(Extracted records)
*** Begin section ***

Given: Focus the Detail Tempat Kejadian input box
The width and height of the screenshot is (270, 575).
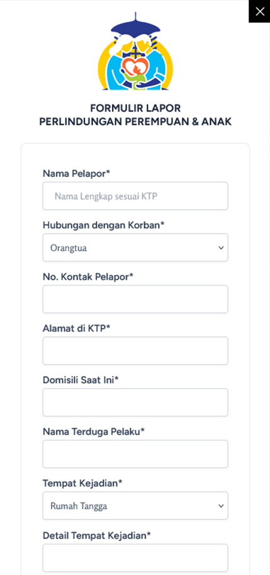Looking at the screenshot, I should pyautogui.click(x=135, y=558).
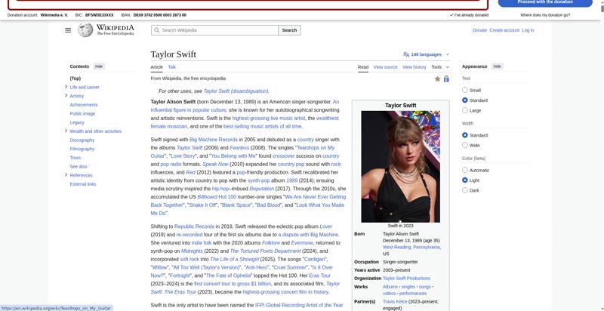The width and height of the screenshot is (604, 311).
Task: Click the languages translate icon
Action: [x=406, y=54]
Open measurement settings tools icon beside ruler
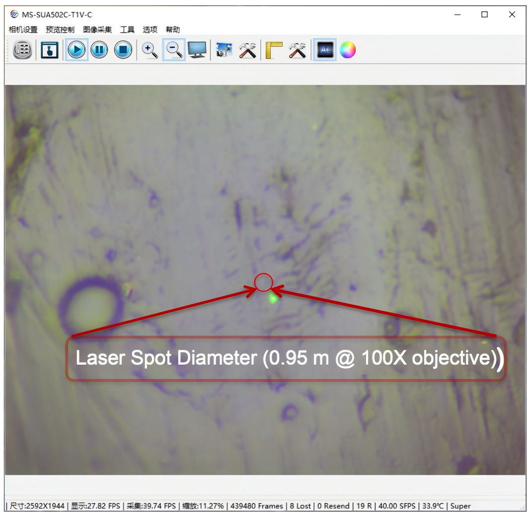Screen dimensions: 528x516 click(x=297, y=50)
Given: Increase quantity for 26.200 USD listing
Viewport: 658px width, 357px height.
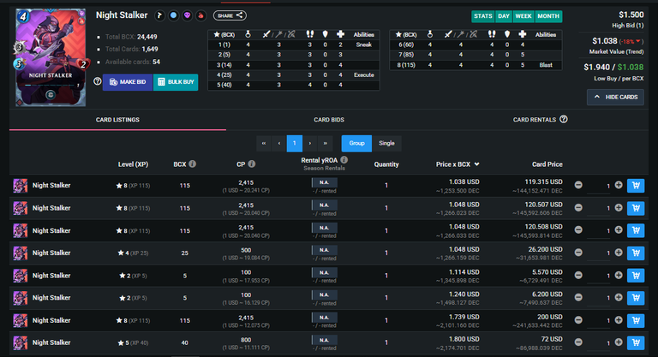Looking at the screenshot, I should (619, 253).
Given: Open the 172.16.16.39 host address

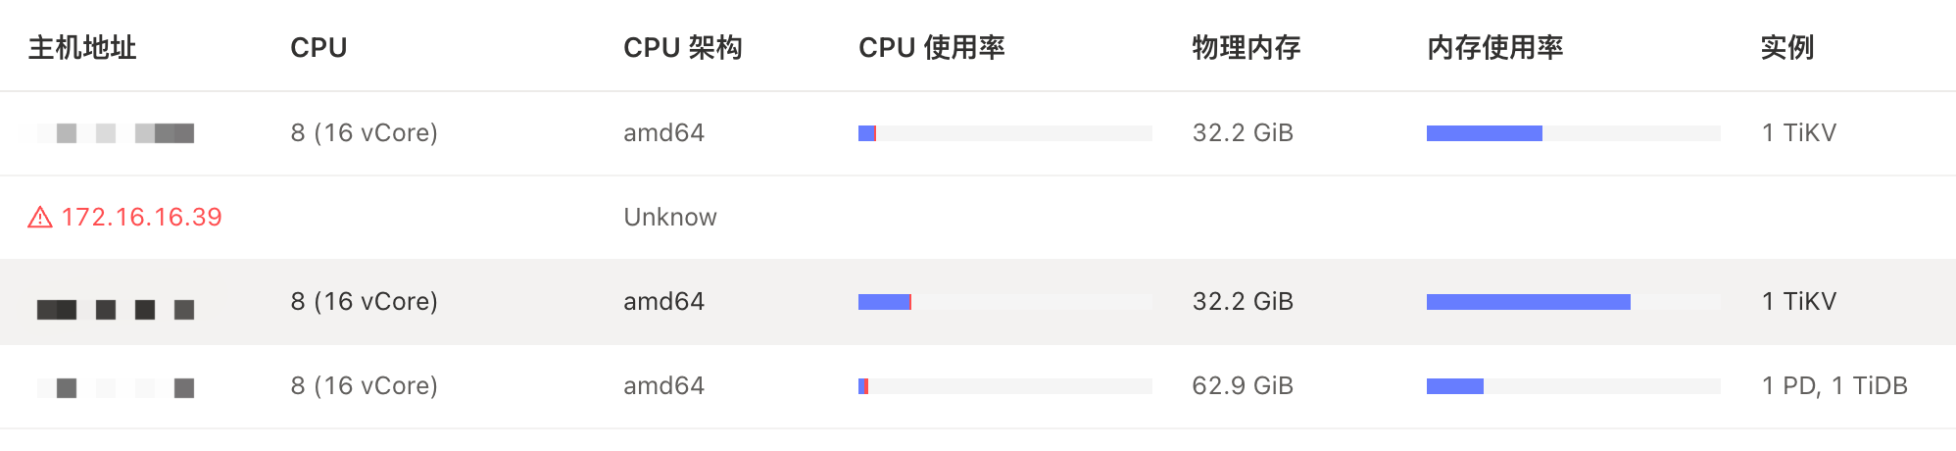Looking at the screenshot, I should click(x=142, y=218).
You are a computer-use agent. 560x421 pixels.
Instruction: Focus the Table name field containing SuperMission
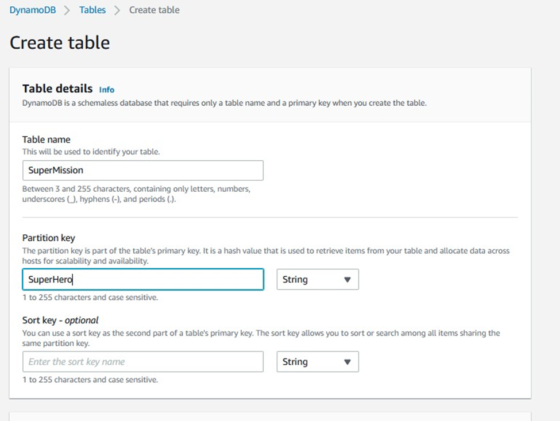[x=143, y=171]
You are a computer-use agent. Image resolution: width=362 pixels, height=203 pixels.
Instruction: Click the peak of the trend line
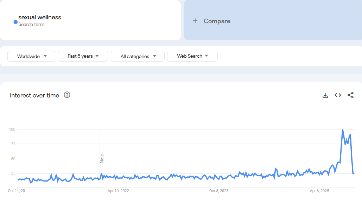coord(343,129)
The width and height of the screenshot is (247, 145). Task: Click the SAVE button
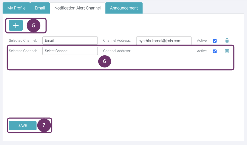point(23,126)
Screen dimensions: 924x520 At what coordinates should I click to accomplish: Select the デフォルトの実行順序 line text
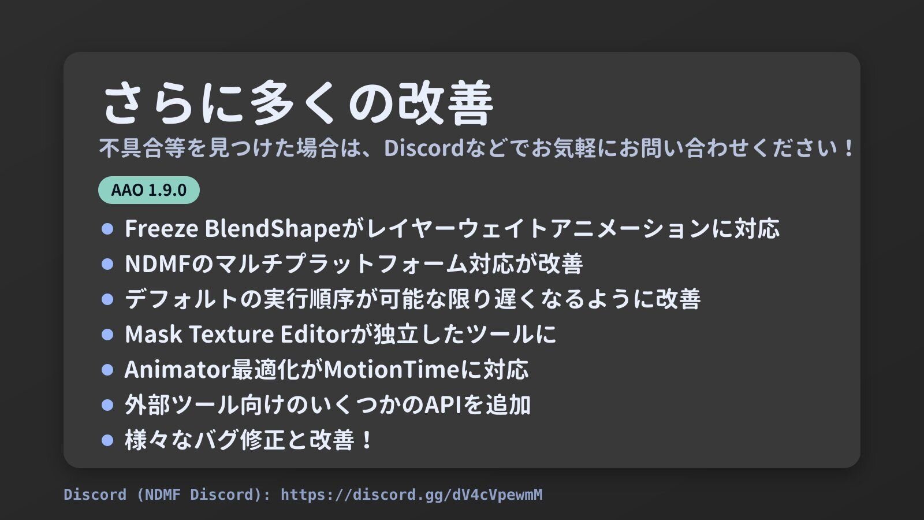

*** End section ***

Requirement
In the records above, find the line that contains "Instruction: Focus the". Print it and every later line exactly, omitting the pictures.

Solution to the exercise
Instruction: Focus the Table name field containing SuperMission
[x=143, y=171]
You are a computer-use agent. Image resolution: width=362 pixels, height=203 pixels.
Instruction: Click the peak of the trend line
coord(343,129)
The width and height of the screenshot is (247, 145). Task: Click the SAVE button
point(23,126)
Screen dimensions: 924x520 At what coordinates should I click to accomplish: Select the デフォルトの実行順序 line text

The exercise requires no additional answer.